Hypothesis: NPT1220-478 is a potent and selective TLR2 and TLR9 antagonist that has worked in small models of neurodegenerative disorders. However, it is not yet been determined whether it can be safely administered to humans at doses sufficient to produce therapeutic actions. Studies administered will characterize the safety, toxicity and therapeutic potential of NPT1220-478 in animals. These studies will then evaluate the safety, tolerability and pharmacokinetics, in human volunteers and ultimately patients with Parkinson’s disease.
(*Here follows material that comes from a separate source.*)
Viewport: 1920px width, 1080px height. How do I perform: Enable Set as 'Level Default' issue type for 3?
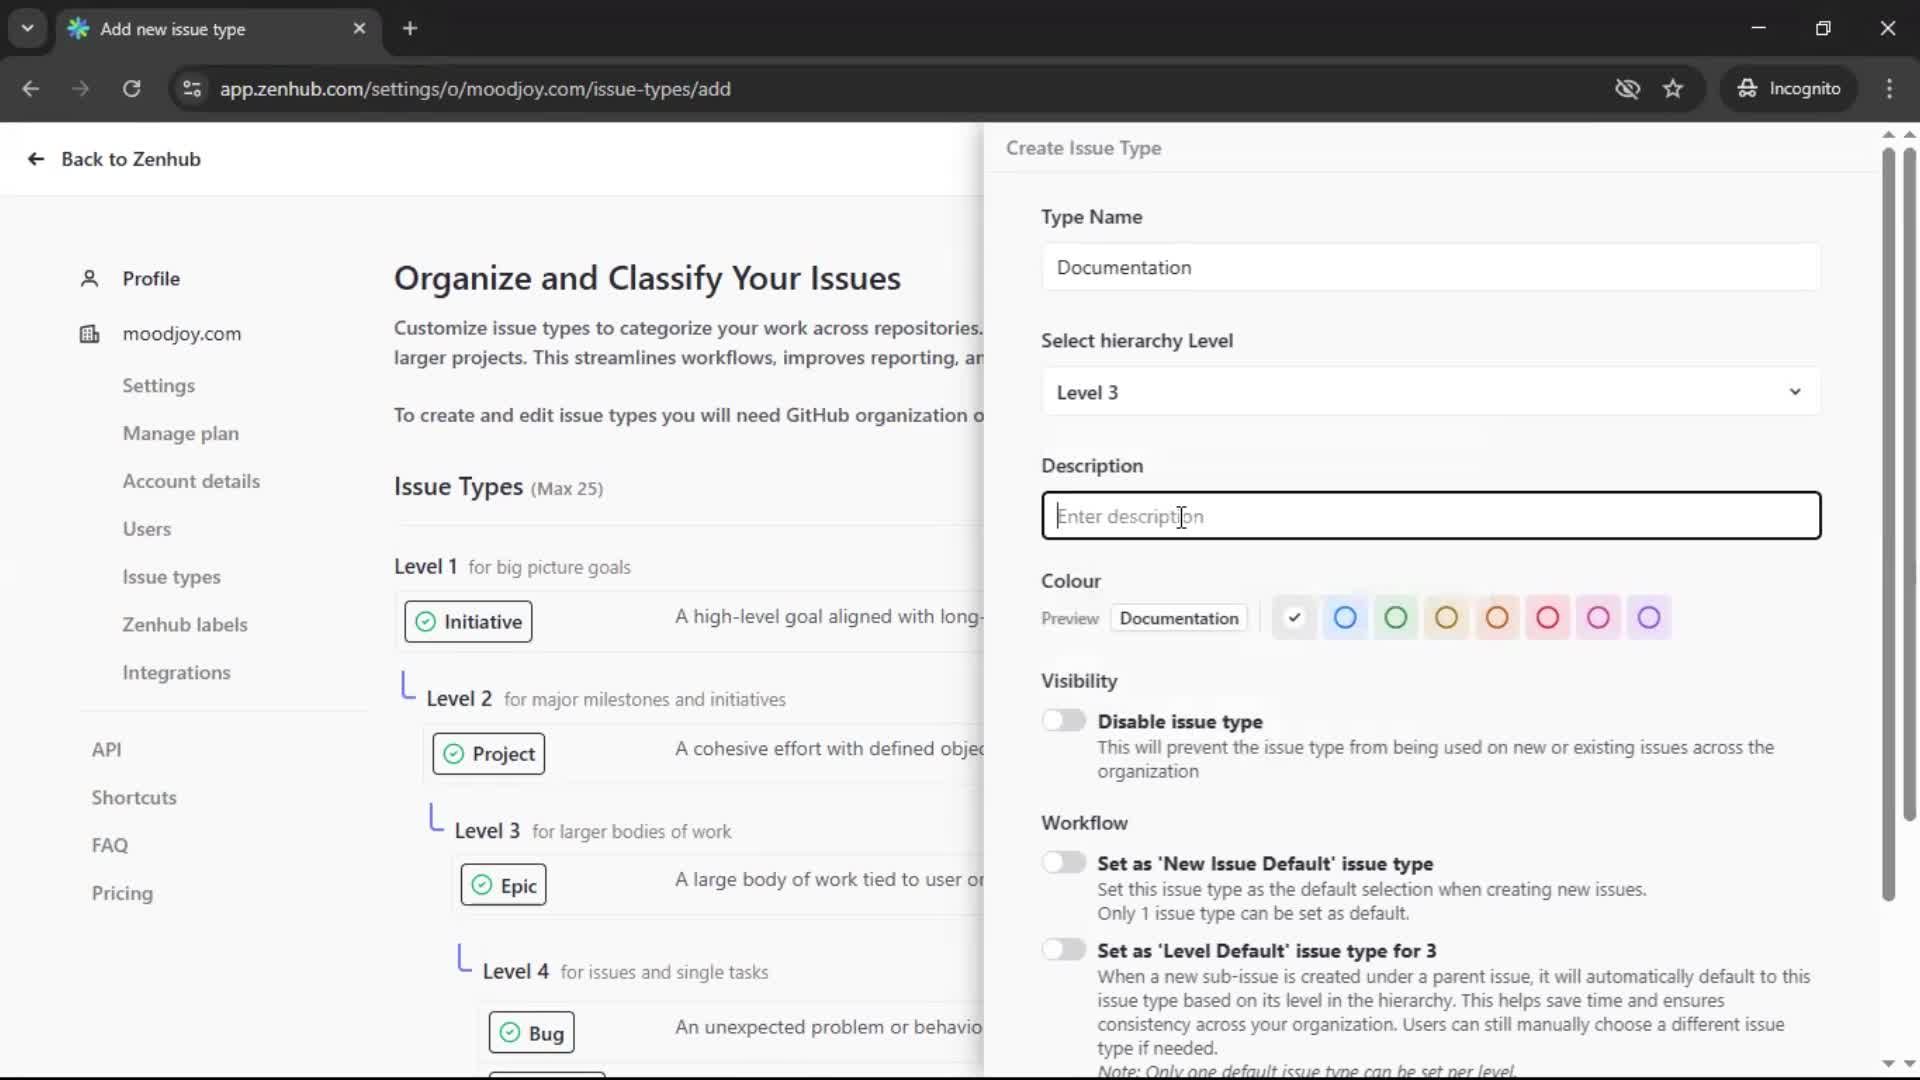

Study Design: To further characterize the potential beneficial actions (and required blood levels) of NPT1220-478 chronic dosing studies will be conducted in small models with Parkinson’s disease to determine safety and toxicity. These studies will include measures of TLR blockade, neuroinflammation and protein pathology. In parallel, studies will be conducted using human blood to confirm the ability of NPT1220-478 to block TLRs in situ. These studies will then evaluate the safety, tolerability and pharmacokinetics, in human volunteers and ultimately patients with Parkinson’s disease.
Impact on Diagnosis/Treatment of Parkinson’s disease: These studies will determine whether NPT1220-478 can be safely administered to Parkinson’s disease patients at doses sufficient to block TLR2 and TLR9.
Next Steps for Development: If the outcome of these studies is positive, subsequent studies to measure the ability of NPT1220-578 to alter markers of disease pathology would be undertaken ultimately leading to FDA approved clinical trials to test the ability of NPT1220-478 to slow the progression of Parkinson’s disease.